What You Need to Know About Google BERT Update

google bert update
Alex Danilin
Joolie Varghese
Digital Marketing Expert at Web Destiny Solutions
The search engine uses a mix of calculations and different ranking signals to position the webpages in the SERP. In contrast to the previous years, Google presently makes a large number of changes to the algorithms each year. The most recent significant update was BERT, which was implemented in October. The reports state that it has affected 10% of all inquiries. It's the biggest update since Google released RankBrain.

What does BERT mean?

BERT stands for Bidirectional Encoder Representations from Transformers.

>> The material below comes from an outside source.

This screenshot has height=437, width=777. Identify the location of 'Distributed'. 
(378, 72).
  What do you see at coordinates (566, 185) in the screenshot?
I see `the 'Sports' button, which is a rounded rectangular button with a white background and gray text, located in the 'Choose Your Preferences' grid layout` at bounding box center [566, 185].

Unlike other models, BERT is intended to pre-train deep bidirectional representations from an unlabeled text by jointly conditioning on both left and right context in all layers. In other words, BERT should enable the machine to comprehend what the words in a sentence mean, considering every single detail of the context. Thereby, this model can be fine-tuned with just one additional output layer. State-of-the-art models can be created for a wide range of tasks such as question answering and language inference, without substantial task-specific architecture modifications.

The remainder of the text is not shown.